SHAND (afterwards Burns), ALEXANDER, Baron Shand of Woodhouse (1828–1904), Scottish judge and lord of appeal, born at Aberdeen on 13 Dec. 1828, was son of Alexander Shand, merchant in Aberdeen, by his wife Louisa, daughter of John Whyte, M.D., of Banff. His grand-father, John Shand, was parish minister of Kintore. Losing his father in early boyhood, he was taken to Glasgow by his mother, who there married William Burns, writer, in whose office her son worked as a clerk while attending lectures at Glasgow University (1842-8). He assumed the surname of Burns, and was a law student at Edinburgh University (1848-52), spending during the period a short time at Heidelberg University. He became a member of the Scots Law Society and of the Juridical Society (17 March 1852), and passed to the Scottish bar on 26 Nov. 1853. His progress was rapid, and he was soon in full practice. In 1860 he was appointed advocate depute, in 1862 sheriff of Kincardine, and in 1869 of Haddington and Berwick. In 1872 he was raised to the bench. After serving with great distinction as a judge for eighteen years, he retired, and settled in London in 1890.

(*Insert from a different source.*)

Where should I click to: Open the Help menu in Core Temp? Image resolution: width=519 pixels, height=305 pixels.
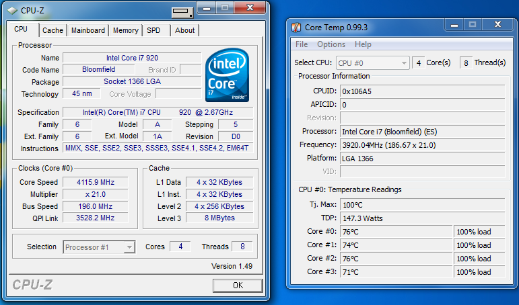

On 21 Oct. 1890 he was sworn of the privy council, and on 11 November following took his seat at the board of the judicial committee (under the Appellate Jurisdictions Act, 1887, 50 & 51 Vict. c. 70, sect. 3) as a privy councillor who had held 'a high judicial position.' He was elected an honorary bencher of Gray's Inn on 23 March 1892. On 20 August of that year he was raised to the peerage as Baron Shand of Woodhouse, Dumfriesshire, and for twelve years sat in the House of Lords as a lord of appeal. Of these, one of the last, and by far the most important, was the appeal by the minority of the Free Church of Scotland against the judgment of the Court of Session which rejected the minority's claim to the whole property of the Free Church on union with the United Presbyterians. Six lords of appeal heard the arguments, which finished on 7 Dec. 1903. Judgment was reserved. Shand and two other lords were believed to uphold the judgment of the Court of Session; but on 6 March 1904 Shand died in London, and was buried at Kintore, Aberdeenshire. In consequence of his death the appeal was re-heard by seven judges, who, on 1 August 1904, by a majority of five to two, reversed the judgment under review, and gave the whole property of the Free Church to the small minority which had opposed the union. The unfortunate effects of this decision were afterwards partially remedied by a commission, appointed in 1905, under Mr. Balfour's administration, which distributed the property on an equitable basis (5 Edw. VII, c. 12).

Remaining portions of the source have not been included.